*Aim of the exercise*
Among the entries below, only the lines starting at the one with "[Follow on Facebook] (33, 83)" and ending at the one with "Cronaca (993, 150)", both included, are to be printed exactly.

*** Source material ***

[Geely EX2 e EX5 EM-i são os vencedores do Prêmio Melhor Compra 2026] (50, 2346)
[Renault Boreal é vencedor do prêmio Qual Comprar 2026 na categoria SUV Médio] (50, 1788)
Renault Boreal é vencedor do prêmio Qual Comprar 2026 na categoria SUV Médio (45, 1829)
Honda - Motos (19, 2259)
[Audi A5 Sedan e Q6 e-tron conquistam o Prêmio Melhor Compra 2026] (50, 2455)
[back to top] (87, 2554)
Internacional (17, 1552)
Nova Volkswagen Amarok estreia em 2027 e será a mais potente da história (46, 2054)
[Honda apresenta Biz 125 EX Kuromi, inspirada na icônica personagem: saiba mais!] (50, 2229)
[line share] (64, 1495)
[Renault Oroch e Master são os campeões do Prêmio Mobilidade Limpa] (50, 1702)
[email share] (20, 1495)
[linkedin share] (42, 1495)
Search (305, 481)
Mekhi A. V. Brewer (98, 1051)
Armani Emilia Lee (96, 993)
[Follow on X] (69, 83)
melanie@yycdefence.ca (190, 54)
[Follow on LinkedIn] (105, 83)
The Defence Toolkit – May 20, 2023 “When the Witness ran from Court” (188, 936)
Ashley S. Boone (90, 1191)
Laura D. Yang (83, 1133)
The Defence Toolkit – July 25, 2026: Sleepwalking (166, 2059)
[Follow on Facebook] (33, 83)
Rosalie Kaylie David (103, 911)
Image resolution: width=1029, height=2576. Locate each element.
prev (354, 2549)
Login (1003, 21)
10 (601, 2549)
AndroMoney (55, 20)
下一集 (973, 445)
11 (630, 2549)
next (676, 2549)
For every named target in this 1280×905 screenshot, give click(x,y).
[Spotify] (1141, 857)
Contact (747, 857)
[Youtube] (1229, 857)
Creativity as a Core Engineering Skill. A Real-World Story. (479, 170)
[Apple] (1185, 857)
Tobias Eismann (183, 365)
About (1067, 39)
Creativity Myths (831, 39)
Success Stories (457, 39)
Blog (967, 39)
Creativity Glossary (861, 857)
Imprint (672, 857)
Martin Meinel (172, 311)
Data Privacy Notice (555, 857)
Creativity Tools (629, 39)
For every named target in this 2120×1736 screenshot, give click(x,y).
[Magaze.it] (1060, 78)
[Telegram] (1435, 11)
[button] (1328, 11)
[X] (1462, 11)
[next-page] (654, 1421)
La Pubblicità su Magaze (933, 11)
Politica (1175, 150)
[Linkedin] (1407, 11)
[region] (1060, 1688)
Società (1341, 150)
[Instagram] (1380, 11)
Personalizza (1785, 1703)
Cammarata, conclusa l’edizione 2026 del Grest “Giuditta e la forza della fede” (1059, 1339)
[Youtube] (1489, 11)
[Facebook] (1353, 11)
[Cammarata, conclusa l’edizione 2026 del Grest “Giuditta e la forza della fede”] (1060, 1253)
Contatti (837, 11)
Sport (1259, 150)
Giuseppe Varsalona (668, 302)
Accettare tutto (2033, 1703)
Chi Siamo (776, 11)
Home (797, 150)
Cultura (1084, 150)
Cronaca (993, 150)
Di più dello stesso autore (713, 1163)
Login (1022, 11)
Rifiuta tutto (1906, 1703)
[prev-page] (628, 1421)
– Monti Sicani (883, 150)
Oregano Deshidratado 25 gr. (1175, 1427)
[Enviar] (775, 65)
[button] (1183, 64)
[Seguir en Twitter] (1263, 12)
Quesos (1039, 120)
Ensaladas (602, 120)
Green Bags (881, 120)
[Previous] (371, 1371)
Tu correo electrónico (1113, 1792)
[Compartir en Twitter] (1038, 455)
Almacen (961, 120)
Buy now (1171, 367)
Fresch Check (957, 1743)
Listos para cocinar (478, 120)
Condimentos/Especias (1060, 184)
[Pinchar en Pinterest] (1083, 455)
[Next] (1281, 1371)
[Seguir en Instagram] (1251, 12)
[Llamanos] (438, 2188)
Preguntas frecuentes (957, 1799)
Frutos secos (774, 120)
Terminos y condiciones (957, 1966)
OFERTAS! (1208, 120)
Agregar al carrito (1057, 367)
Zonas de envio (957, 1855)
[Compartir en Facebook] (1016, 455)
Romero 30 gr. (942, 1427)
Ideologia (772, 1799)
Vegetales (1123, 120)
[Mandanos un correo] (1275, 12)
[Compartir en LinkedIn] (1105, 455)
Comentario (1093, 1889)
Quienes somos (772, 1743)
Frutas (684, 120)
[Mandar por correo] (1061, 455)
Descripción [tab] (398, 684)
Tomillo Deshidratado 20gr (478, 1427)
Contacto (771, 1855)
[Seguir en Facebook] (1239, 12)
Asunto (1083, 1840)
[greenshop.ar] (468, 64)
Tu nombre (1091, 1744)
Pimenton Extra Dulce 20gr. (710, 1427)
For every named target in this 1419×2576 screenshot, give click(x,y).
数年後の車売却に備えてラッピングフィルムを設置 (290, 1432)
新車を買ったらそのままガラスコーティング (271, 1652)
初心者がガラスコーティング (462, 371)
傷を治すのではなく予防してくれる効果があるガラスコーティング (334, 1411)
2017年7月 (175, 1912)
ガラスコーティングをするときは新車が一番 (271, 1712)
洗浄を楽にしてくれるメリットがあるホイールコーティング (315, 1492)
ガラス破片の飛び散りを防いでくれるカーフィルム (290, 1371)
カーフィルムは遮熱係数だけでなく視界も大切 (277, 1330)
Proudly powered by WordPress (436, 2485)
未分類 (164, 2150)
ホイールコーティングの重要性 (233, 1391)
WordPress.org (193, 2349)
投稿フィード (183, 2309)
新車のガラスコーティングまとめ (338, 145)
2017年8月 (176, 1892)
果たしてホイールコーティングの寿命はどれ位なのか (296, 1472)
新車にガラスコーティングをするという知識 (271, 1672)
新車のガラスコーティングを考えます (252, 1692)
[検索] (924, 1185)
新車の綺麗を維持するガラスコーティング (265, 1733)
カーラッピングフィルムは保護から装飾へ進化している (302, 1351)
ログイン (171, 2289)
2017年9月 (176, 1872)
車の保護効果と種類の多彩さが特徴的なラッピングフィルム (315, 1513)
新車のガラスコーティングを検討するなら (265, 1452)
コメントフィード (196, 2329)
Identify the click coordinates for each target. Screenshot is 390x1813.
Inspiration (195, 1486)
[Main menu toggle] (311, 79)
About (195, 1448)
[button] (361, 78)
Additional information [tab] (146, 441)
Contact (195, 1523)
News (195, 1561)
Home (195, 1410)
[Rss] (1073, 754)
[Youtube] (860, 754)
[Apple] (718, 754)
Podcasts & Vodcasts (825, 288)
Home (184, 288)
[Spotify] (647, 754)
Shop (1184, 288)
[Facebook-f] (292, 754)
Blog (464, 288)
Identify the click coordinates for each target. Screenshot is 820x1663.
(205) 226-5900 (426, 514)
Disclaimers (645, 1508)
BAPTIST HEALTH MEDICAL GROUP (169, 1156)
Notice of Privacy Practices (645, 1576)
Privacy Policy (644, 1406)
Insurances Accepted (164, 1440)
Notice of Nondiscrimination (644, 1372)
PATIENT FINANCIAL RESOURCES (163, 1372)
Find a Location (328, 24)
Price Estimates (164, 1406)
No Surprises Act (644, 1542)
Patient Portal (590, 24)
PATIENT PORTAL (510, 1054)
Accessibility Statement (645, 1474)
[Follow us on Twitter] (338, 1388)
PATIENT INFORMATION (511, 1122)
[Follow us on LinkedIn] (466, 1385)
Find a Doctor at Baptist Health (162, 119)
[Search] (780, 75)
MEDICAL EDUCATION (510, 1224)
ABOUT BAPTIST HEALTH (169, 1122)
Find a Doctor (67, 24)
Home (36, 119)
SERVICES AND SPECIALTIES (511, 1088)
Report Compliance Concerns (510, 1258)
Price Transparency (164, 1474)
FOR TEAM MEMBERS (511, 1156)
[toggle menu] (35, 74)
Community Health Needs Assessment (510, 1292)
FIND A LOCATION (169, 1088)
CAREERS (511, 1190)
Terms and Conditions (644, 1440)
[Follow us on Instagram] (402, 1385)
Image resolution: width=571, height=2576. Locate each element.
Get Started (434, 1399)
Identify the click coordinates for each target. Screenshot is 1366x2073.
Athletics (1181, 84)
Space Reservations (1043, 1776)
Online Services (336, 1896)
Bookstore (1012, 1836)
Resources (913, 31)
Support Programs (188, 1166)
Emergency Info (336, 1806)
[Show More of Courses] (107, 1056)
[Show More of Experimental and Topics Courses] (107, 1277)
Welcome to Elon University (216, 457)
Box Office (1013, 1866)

*** End of Source material ***

*Written solution*
[Follow on Facebook] (33, 83)
Rosalie Kaylie David (103, 911)
Image resolution: width=1029, height=2576. Locate each element.
prev (354, 2549)
Login (1003, 21)
10 (601, 2549)
AndroMoney (55, 20)
下一集 (973, 445)
11 (630, 2549)
next (676, 2549)
For every named target in this 1280×905 screenshot, give click(x,y).
[Spotify] (1141, 857)
Contact (747, 857)
[Youtube] (1229, 857)
Creativity as a Core Engineering Skill. A Real-World Story. (479, 170)
[Apple] (1185, 857)
Tobias Eismann (183, 365)
About (1067, 39)
Creativity Myths (831, 39)
Success Stories (457, 39)
Blog (967, 39)
Creativity Glossary (861, 857)
Imprint (672, 857)
Martin Meinel (172, 311)
Data Privacy Notice (555, 857)
Creativity Tools (629, 39)
For every named target in this 2120×1736 screenshot, give click(x,y).
[Magaze.it] (1060, 78)
[Telegram] (1435, 11)
[button] (1328, 11)
[X] (1462, 11)
[next-page] (654, 1421)
La Pubblicità su Magaze (933, 11)
Politica (1175, 150)
[Linkedin] (1407, 11)
[region] (1060, 1688)
Società (1341, 150)
[Instagram] (1380, 11)
Personalizza (1785, 1703)
Cammarata, conclusa l’edizione 2026 del Grest “Giuditta e la forza della fede” (1059, 1339)
[Youtube] (1489, 11)
[Facebook] (1353, 11)
[Cammarata, conclusa l’edizione 2026 del Grest “Giuditta e la forza della fede”] (1060, 1253)
Contatti (837, 11)
Sport (1259, 150)
Giuseppe Varsalona (668, 302)
Accettare tutto (2033, 1703)
Chi Siamo (776, 11)
Home (797, 150)
Cultura (1084, 150)
Cronaca (993, 150)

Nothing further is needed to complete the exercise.